News and Advice on the World's Latest Innovations:

The Rust in Linux debate is over. The implementation has begun. In an email conversation, Linux's creator Linus Torvalds, told me, "Unless something odd happens, it [Rust] will make it into 6.1."

The Rust programming language entering the Linux kernel has been coming for some time. At the 2020 Linux Plumbers Conference, developers started considering using the Rust language for new Linux inline code. Google, which supports Rust for developing Android -- itself a Linux distro -- began pushing for Rust in the Linux kernel in April 2021.

As Wedson Almeida Filho of Google's Android Team said at the time, "We feel that Rust is now ready to join C as a practical language for implementing the kernel.

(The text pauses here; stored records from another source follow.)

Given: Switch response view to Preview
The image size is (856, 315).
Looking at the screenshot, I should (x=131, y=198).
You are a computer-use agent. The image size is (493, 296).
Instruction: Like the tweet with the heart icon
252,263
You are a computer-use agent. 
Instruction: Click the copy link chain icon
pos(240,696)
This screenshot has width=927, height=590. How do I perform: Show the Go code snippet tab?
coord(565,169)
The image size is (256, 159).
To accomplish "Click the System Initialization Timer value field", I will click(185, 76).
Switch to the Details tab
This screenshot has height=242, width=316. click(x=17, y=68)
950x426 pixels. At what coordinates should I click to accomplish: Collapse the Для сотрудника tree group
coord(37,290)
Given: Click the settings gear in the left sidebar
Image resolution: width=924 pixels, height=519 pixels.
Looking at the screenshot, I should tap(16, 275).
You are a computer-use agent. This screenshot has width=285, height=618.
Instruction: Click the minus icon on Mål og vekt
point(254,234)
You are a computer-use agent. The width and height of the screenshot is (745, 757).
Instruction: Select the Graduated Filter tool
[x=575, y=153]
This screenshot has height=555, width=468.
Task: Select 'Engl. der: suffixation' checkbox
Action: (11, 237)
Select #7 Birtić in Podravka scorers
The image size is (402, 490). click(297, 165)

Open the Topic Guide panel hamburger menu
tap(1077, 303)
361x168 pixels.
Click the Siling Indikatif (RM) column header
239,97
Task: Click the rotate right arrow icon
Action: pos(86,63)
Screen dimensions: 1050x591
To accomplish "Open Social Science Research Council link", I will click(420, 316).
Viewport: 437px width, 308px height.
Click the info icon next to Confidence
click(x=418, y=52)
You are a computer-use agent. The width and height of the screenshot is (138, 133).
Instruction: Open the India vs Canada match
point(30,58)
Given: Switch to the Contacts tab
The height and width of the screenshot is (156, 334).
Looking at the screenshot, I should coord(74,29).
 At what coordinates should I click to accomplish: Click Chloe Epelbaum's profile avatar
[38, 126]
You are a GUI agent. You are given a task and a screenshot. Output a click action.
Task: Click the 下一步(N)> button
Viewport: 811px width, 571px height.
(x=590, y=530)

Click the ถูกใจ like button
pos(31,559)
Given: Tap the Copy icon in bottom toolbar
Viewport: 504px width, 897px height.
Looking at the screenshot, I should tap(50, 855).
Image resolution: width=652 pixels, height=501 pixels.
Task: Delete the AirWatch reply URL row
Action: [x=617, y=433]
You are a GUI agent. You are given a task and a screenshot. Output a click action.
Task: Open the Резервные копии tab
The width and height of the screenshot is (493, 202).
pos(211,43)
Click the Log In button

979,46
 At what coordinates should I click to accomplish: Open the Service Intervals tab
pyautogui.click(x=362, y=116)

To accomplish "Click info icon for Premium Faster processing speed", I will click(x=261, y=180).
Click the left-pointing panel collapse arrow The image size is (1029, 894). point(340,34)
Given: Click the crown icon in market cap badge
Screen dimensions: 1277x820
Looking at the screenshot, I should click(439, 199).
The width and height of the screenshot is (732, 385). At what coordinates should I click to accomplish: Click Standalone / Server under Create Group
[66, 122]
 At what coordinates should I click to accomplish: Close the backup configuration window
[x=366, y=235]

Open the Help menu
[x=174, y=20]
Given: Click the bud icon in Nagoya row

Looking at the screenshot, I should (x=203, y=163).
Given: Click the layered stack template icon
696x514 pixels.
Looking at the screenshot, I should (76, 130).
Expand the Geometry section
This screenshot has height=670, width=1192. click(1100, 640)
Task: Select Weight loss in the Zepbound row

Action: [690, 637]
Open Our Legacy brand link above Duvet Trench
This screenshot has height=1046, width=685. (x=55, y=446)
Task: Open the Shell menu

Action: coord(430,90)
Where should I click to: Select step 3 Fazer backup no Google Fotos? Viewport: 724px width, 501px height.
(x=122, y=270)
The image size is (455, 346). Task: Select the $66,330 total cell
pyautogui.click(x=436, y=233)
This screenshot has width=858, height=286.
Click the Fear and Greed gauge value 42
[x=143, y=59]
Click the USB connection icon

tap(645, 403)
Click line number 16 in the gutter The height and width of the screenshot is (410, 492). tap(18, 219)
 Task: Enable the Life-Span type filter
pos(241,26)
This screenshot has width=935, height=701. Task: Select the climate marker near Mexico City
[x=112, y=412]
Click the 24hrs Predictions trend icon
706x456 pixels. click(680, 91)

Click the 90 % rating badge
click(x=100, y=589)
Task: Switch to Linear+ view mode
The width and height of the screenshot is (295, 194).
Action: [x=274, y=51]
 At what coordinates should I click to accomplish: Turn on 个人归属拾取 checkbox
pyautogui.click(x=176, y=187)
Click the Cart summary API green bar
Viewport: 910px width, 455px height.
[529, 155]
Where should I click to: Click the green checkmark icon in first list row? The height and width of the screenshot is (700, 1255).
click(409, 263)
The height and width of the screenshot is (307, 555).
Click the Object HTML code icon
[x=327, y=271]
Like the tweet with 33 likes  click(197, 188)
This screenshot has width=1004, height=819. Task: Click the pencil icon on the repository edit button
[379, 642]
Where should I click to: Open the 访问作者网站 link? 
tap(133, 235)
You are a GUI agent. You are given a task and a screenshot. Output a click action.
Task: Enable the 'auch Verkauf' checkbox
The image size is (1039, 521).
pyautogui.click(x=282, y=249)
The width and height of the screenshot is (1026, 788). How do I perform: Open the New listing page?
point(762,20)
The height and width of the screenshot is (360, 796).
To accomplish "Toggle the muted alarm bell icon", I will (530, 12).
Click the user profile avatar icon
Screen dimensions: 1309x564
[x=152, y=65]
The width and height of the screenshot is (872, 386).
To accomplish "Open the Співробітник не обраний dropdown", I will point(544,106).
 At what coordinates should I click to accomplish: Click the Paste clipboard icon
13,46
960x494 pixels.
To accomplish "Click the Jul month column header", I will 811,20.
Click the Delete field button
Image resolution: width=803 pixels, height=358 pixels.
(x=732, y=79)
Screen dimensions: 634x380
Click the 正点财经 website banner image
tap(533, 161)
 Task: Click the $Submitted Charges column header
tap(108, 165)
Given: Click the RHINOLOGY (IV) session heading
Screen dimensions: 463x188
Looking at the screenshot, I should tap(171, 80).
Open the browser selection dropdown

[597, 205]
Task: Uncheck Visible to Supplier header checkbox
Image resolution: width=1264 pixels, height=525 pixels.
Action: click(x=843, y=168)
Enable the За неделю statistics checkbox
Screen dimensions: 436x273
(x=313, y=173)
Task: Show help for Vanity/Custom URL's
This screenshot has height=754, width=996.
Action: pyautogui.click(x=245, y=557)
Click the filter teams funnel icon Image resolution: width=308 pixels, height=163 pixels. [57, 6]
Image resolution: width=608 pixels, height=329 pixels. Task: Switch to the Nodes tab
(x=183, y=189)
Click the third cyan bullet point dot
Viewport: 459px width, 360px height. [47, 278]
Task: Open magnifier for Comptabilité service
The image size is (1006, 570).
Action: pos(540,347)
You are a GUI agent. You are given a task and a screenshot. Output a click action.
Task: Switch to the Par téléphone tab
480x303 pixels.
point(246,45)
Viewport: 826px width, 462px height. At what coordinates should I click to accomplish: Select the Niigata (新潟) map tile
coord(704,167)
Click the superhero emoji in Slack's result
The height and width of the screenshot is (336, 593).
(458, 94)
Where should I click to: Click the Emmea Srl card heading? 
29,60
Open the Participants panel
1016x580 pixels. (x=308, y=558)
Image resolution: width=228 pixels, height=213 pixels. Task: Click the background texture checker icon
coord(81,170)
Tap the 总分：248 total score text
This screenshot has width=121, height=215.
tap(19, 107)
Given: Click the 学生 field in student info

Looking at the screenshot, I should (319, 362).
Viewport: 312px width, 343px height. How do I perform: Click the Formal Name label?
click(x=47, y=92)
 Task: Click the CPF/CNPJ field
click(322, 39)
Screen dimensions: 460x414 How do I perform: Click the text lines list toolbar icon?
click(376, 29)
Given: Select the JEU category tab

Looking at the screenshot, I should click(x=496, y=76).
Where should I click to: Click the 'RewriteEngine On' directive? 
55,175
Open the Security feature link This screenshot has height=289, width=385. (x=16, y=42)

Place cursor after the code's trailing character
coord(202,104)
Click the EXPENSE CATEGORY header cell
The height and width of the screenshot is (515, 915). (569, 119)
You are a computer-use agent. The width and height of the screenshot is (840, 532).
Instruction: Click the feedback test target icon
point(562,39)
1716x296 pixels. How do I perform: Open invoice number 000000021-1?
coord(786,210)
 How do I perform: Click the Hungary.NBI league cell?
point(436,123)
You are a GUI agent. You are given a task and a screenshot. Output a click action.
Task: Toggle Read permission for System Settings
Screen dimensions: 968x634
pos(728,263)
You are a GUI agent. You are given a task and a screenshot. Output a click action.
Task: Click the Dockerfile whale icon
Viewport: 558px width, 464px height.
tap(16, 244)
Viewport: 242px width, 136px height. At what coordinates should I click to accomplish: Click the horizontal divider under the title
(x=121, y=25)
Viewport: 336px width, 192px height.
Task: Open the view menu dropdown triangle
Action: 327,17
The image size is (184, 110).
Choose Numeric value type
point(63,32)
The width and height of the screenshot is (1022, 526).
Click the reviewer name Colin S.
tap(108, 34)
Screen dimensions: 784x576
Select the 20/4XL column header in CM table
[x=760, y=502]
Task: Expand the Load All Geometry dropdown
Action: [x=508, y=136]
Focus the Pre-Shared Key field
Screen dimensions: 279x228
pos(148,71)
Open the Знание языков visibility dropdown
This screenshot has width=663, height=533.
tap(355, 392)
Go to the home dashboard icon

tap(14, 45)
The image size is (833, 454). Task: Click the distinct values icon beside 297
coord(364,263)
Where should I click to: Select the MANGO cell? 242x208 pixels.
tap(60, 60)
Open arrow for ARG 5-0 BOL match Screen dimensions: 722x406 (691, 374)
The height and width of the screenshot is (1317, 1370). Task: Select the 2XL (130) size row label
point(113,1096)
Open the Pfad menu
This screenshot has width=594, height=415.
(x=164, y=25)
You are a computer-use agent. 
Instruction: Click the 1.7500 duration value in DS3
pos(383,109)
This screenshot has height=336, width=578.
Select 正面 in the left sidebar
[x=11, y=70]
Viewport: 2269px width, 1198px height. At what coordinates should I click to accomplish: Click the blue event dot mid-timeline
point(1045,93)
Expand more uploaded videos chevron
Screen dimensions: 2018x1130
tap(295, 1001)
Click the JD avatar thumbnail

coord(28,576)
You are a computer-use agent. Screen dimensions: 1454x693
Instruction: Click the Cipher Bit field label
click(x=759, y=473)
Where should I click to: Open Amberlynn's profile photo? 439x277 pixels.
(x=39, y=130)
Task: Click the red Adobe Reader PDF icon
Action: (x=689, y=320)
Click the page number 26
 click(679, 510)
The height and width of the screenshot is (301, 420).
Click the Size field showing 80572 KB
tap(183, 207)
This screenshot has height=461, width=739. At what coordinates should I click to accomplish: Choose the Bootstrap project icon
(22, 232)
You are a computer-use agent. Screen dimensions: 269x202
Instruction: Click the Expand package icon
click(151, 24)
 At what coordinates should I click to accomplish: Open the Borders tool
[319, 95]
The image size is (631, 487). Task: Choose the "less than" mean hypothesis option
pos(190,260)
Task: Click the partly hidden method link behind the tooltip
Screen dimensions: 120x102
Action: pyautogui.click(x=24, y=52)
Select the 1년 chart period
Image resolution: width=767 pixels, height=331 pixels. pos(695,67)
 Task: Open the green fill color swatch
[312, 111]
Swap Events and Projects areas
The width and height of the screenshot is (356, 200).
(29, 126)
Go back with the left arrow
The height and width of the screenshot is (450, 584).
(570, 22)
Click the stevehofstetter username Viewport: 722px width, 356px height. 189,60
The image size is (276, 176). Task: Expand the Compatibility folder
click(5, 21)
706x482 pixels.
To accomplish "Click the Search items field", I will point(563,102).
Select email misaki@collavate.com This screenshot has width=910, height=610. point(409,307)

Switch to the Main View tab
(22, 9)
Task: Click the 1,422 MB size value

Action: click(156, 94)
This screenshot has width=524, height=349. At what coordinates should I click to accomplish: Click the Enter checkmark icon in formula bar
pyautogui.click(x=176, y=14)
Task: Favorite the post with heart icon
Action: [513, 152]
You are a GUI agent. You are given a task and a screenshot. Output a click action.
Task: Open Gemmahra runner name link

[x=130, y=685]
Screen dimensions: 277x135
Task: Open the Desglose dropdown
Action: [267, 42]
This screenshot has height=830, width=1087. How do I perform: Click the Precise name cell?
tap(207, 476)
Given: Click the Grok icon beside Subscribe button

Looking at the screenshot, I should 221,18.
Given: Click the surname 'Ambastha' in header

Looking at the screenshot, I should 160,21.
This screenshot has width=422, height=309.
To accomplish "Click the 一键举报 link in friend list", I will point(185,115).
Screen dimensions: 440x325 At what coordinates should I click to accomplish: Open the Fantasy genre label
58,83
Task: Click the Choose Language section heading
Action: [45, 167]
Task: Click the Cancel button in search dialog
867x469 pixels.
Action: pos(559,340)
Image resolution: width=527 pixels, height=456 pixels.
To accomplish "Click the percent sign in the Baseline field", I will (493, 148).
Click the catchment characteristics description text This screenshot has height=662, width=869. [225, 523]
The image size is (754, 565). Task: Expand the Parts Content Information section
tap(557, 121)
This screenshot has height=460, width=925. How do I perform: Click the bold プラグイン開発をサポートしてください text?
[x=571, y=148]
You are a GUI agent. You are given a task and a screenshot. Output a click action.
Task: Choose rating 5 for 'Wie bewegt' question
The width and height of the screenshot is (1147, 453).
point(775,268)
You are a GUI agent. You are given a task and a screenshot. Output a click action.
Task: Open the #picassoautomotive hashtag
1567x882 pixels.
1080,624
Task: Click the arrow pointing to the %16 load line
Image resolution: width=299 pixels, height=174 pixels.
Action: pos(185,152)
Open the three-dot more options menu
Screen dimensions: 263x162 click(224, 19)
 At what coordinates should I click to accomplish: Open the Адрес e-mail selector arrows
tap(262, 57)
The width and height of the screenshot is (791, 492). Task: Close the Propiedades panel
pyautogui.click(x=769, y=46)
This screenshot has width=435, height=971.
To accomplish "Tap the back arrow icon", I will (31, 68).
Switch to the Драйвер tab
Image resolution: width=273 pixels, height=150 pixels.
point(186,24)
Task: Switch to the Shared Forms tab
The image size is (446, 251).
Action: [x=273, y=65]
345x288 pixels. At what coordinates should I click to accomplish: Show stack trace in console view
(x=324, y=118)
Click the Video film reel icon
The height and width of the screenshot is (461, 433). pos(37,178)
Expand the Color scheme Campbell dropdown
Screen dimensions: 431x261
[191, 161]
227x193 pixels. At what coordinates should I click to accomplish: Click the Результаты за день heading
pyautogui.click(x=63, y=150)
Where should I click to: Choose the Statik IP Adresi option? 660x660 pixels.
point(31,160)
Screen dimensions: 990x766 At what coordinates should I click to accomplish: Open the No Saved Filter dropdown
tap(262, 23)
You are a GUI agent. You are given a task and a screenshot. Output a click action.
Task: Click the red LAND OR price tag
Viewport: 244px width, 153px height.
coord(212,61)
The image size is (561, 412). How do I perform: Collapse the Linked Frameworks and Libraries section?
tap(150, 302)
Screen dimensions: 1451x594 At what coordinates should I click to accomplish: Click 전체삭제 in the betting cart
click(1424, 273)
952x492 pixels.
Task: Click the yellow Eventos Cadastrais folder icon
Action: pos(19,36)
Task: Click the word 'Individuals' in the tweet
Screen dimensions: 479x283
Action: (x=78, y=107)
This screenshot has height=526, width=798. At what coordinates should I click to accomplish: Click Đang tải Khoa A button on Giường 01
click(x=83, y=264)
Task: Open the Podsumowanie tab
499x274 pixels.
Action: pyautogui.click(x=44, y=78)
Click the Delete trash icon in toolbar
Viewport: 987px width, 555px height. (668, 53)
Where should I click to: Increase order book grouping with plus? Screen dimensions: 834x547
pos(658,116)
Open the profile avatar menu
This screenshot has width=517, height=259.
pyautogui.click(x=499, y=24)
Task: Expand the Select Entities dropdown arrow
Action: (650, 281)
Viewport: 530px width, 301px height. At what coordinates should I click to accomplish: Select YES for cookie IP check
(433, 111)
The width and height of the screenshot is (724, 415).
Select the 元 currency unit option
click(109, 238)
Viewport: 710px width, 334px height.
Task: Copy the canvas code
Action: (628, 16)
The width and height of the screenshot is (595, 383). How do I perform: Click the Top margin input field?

It can help us reduce the number of potential bugs and security vulnerabilities in privileged code while playing nicely with the core kernel and preserving its performance characteristics."

It took a while to convince the top Linux kernel developers of this. There were concerns about non-standard Rust extensions being needed to get it to work in Linux. For instance, with the new Rust Linux NVMe driver, over 70 extensions needed to be made to Rust to get it working. But, Torvalds had told me in an earlier interview, "We've been using exceptions to standard C for decades."

This was still an issue at the invitation-only Linux Kernel Maintainers Summit. But, in the end, it was decided that Rust is well enough supported in the Clang -- the C language family compiler front end -- to move forward. Besides, as Torvalds had said earlier, "Clang does work, so merging Rust would probably help and not hurt the kernel."

[...] Now, Torvalds warns in this first release, Rust will "just have the core infrastructure (i.e. no serious use case yet)." But, still, this is a major first step for Rust and Linux.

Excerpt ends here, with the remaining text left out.